- [ANFORDERUNG A]
Beantworte zum Text über die Glasperlenkunst aus West- und Zentralafrika diese Fragen:
(i) Wie viele Exponate umfasst die Sammlung ungefähr?
(ii) In welchem Zeitraum war die Schau afrikanischen Goldes ausgestellt?
(iii) Als was wurden Glasperlen aus westlicher Sicht oft wahrgenommen?
- [ANFORDERUNG B] Setze den Text über die afrikanische Glasperlenkunst nach seinem letzten Satz fort.

- [LESETEXT]
┄┄┄┄┄┄┄┄┄┄┄┄┄┄┄┄┄┄┄┄

Begeisterte in den vergangenen Jahren die künstlerisch und ethnologisch einzigartige Schau „Gold der Akan“ die Besucher, wird heuer eine weitere, nicht weniger faszinierende außereuropäische Sammlung der Familie Liaunig als Kontrapunkt zur zeitgenössischen Kunst präsentiert: Glasperlenkunst aus der jüngeren, bis in die Gegenwart reichenden Geschichte unterschiedlicher ethnischer Gruppen aus West- und Zentralafrika.Die rund 300 Exponate – reich mit Perlen geschmückte, zeremoniell genutzte Objekte, aber auch alltägliche Gegenstände – stammen vor allem von dem nigerianischen Volk der Yoruba, den Bamileke und Bamum aus Kamerun sowie dem in der Demokratischen Republik Kongo beheimateten Volk der Kuba. Schmuck, Kopfbedeckungen, Kleidung, Masken und Figuren mit Glasperlenbesatz geben Einblick in ihre Lebenswelten und Traditionen und zeigen nach der von 2008–2015 ausgestellten Schau afrikanischen Goldes eine noch wenig erforschte Facette afrikanischer Kunst. Die optisch aufgrund ihrer Vielfarbigkeit und Farbbrillanz eindrucksvollen Glasperlenarbeiten werden bis heute oft unterschätzt und sind in ethnographischen Sammlungen wenig beachtet. Aus westlicher Sicht wurden Glasperlen oft nur als billiger Ersatz für echte Perlen und Edelsteine wahrgenommen. Darüber hinaus wurden die aus europäischen Glasperlen hergestellten Arbeiten als nicht originär afrikanisch angesehen.

┄┄┄┄┄┄┄┄┄┄┄┄┄┄┄┄┄┄┄┄

- [DATENSATZAUSZUG]
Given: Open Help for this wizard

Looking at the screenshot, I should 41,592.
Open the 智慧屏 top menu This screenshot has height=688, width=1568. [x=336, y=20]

┄┄┄┄┄┄┄┄┄┄┄┄┄┄┄┄┄┄┄┄

- [AUSGABE A]
(i) Rund 300 Exponate.
(ii) Von 2008 bis 2015.
(iii) Als billiger Ersatz für echte Perlen und Edelsteine.

- [AUSGABE B]
Seit Beginn des kolonialen Handels durch Portugiesen und Niederländer wurden Glasperlen, aber auch Metalle wie Kupfer, gegen Sklaven und Elfenbein eingetauscht und dienten in weiterer Folge auch als Zahlungsmittel. Anfangs wurden nur wenige Perlen zur Verzierung von Kleidung und Körper verwendet, später – infolge der Entwertung von Glasperlen – boten sich neue Möglichkeiten in dekorativen und künstlerischen Bereichen: Um 1900 wurden flächendeckende, auch aufwendige Muster entwickelt. Die Völker, die Perlen benutzen, sehen in ihnen aber nicht nur den rein materiellen, sondern einen vielfältigen ideellen und symbolischen Wert. Die Farben und Formen der Glasperlen verraten viel über ihr Alter, ihre Herkunft und ihre Verwendung an unterschiedlichen Objekten in den jeweiligen Kulturen und unterstreichen so ihre Bedeutung hinsichtlich Repräsentation, Religion, Mystik.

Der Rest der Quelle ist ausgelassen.